Only the records, repeated exactly, should make up the response.
Records for this exercise: Begin
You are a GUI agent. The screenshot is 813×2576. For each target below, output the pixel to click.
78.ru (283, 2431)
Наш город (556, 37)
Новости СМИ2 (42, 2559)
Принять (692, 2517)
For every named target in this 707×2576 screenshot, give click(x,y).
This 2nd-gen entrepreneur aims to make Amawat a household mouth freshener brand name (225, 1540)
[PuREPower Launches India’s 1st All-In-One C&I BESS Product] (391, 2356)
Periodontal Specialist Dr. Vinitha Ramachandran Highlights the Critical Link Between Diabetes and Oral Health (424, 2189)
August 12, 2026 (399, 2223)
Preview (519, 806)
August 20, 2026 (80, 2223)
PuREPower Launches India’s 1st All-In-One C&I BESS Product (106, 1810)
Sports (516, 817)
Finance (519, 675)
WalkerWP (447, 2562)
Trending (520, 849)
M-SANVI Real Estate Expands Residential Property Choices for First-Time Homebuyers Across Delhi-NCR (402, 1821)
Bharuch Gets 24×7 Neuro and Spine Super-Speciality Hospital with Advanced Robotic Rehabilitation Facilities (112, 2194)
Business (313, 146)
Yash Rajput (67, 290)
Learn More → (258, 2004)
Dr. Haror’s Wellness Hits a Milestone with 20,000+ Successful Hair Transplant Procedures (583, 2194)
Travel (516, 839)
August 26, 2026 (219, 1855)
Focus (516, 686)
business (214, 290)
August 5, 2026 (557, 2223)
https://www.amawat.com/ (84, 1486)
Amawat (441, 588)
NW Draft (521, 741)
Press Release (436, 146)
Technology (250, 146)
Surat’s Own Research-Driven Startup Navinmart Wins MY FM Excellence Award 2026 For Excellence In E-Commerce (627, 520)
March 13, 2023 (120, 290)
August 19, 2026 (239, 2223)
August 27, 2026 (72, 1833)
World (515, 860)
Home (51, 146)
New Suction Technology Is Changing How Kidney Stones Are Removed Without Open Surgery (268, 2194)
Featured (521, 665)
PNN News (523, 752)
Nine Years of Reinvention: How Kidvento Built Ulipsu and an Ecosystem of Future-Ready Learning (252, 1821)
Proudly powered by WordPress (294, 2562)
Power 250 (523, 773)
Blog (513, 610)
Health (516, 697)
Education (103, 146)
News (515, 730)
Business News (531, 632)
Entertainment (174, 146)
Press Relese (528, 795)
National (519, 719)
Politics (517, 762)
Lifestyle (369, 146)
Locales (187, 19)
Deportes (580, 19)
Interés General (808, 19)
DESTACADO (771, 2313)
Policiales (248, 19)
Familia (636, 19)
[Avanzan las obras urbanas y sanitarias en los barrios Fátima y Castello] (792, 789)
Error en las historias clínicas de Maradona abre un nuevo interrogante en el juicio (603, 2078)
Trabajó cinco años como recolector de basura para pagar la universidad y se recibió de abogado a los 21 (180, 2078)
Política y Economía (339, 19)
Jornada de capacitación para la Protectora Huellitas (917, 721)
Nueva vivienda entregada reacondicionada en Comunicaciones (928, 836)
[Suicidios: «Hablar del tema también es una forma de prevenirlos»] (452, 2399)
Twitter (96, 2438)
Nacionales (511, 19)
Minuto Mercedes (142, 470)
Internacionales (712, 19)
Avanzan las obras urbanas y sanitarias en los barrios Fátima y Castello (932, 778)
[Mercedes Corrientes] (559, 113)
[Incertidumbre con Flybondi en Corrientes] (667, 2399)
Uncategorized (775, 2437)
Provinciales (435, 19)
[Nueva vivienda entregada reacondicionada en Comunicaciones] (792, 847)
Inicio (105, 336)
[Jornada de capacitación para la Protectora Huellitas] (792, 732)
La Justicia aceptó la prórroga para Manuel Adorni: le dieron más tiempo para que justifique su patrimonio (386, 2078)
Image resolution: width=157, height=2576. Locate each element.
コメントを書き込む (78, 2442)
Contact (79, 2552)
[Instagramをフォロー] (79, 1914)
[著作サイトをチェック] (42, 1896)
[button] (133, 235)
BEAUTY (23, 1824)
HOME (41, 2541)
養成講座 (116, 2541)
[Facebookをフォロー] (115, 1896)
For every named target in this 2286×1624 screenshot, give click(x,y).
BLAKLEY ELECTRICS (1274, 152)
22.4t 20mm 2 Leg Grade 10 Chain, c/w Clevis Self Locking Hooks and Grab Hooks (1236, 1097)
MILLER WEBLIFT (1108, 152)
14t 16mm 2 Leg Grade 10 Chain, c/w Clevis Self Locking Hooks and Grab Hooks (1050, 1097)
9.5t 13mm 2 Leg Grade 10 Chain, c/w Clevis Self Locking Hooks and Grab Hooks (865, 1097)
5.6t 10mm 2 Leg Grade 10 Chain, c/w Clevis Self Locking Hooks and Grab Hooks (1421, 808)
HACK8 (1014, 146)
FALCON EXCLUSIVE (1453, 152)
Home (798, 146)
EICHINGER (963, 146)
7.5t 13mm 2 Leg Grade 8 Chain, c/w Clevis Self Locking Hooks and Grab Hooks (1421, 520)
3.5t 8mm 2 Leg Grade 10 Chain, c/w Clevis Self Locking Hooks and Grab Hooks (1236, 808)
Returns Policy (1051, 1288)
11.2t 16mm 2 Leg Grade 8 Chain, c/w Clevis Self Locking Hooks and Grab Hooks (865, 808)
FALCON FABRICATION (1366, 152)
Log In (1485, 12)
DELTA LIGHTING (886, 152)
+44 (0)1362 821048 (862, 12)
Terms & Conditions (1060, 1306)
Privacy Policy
Records for this exercise: End
Response area.
You are a GUI agent. The screenshot is 813×2576. For each target below, output the pixel to click.
78.ru (283, 2431)
Наш город (556, 37)
Новости СМИ2 (42, 2559)
Принять (692, 2517)
For every named target in this 707×2576 screenshot, give click(x,y).
This 2nd-gen entrepreneur aims to make Amawat a household mouth freshener brand name (225, 1540)
[PuREPower Launches India’s 1st All-In-One C&I BESS Product] (391, 2356)
Periodontal Specialist Dr. Vinitha Ramachandran Highlights the Critical Link Between Diabetes and Oral Health (424, 2189)
August 12, 2026 (399, 2223)
Preview (519, 806)
August 20, 2026 (80, 2223)
PuREPower Launches India’s 1st All-In-One C&I BESS Product (106, 1810)
Sports (516, 817)
Finance (519, 675)
WalkerWP (447, 2562)
Trending (520, 849)
M-SANVI Real Estate Expands Residential Property Choices for First-Time Homebuyers Across Delhi-NCR (402, 1821)
Bharuch Gets 24×7 Neuro and Spine Super-Speciality Hospital with Advanced Robotic Rehabilitation Facilities (112, 2194)
Business (313, 146)
Yash Rajput (67, 290)
Learn More → (258, 2004)
Dr. Haror’s Wellness Hits a Milestone with 20,000+ Successful Hair Transplant Procedures (583, 2194)
Travel (516, 839)
August 26, 2026 (219, 1855)
Focus (516, 686)
business (214, 290)
August 5, 2026 (557, 2223)
https://www.amawat.com/ (84, 1486)
Amawat (441, 588)
NW Draft (521, 741)
Press Release (436, 146)
Technology (250, 146)
Surat’s Own Research-Driven Startup Navinmart Wins MY FM Excellence Award 2026 For Excellence In E-Commerce (627, 520)
March 13, 2023 (120, 290)
August 19, 2026 (239, 2223)
August 27, 2026 (72, 1833)
World (515, 860)
Home (51, 146)
New Suction Technology Is Changing How Kidney Stones Are Removed Without Open Surgery (268, 2194)
Featured (521, 665)
PNN News (523, 752)
Nine Years of Reinvention: How Kidvento Built Ulipsu and an Ecosystem of Future-Ready Learning (252, 1821)
Proudly powered by WordPress (294, 2562)
Power 250 (523, 773)
Blog (513, 610)
Health (516, 697)
Education (103, 146)
News (515, 730)
Business News (531, 632)
Entertainment (174, 146)
Press Relese (528, 795)
National (519, 719)
Politics (517, 762)
Lifestyle (369, 146)
Locales (187, 19)
Deportes (580, 19)
Interés General (808, 19)
DESTACADO (771, 2313)
Policiales (248, 19)
Familia (636, 19)
[Avanzan las obras urbanas y sanitarias en los barrios Fátima y Castello] (792, 789)
Error en las historias clínicas de Maradona abre un nuevo interrogante en el juicio (603, 2078)
Trabajó cinco años como recolector de basura para pagar la universidad y se recibió de abogado a los 21 (180, 2078)
Política y Economía (339, 19)
Jornada de capacitación para la Protectora Huellitas (917, 721)
Nueva vivienda entregada reacondicionada en Comunicaciones (928, 836)
[Suicidios: «Hablar del tema también es una forma de prevenirlos»] (452, 2399)
Twitter (96, 2438)
Nacionales (511, 19)
Minuto Mercedes (142, 470)
Internacionales (712, 19)
Avanzan las obras urbanas y sanitarias en los barrios Fátima y Castello (932, 778)
[Mercedes Corrientes] (559, 113)
[Incertidumbre con Flybondi en Corrientes] (667, 2399)
Uncategorized (775, 2437)
Provinciales (435, 19)
[Nueva vivienda entregada reacondicionada en Comunicaciones] (792, 847)
Inicio (105, 336)
[Jornada de capacitación para la Protectora Huellitas] (792, 732)
La Justicia aceptó la prórroga para Manuel Adorni: le dieron más tiempo para que justifique su patrimonio (386, 2078)
Image resolution: width=157, height=2576. Locate each element.
コメントを書き込む (78, 2442)
Contact (79, 2552)
[Instagramをフォロー] (79, 1914)
[著作サイトをチェック] (42, 1896)
[button] (133, 235)
BEAUTY (23, 1824)
HOME (41, 2541)
養成講座 (116, 2541)
[Facebookをフォロー] (115, 1896)
For every named target in this 2286×1624 screenshot, give click(x,y).
BLAKLEY ELECTRICS (1274, 152)
22.4t 20mm 2 Leg Grade 10 Chain, c/w Clevis Self Locking Hooks and Grab Hooks (1236, 1097)
MILLER WEBLIFT (1108, 152)
14t 16mm 2 Leg Grade 10 Chain, c/w Clevis Self Locking Hooks and Grab Hooks (1050, 1097)
9.5t 13mm 2 Leg Grade 10 Chain, c/w Clevis Self Locking Hooks and Grab Hooks (865, 1097)
5.6t 10mm 2 Leg Grade 10 Chain, c/w Clevis Self Locking Hooks and Grab Hooks (1421, 808)
HACK8 (1014, 146)
FALCON EXCLUSIVE (1453, 152)
Home (798, 146)
EICHINGER (963, 146)
7.5t 13mm 2 Leg Grade 8 Chain, c/w Clevis Self Locking Hooks and Grab Hooks (1421, 520)
3.5t 8mm 2 Leg Grade 10 Chain, c/w Clevis Self Locking Hooks and Grab Hooks (1236, 808)
Returns Policy (1051, 1288)
11.2t 16mm 2 Leg Grade 8 Chain, c/w Clevis Self Locking Hooks and Grab Hooks (865, 808)
FALCON FABRICATION (1366, 152)
Log In (1485, 12)
DELTA LIGHTING (886, 152)
+44 (0)1362 821048 (862, 12)
Terms & Conditions (1060, 1306)
Privacy Policy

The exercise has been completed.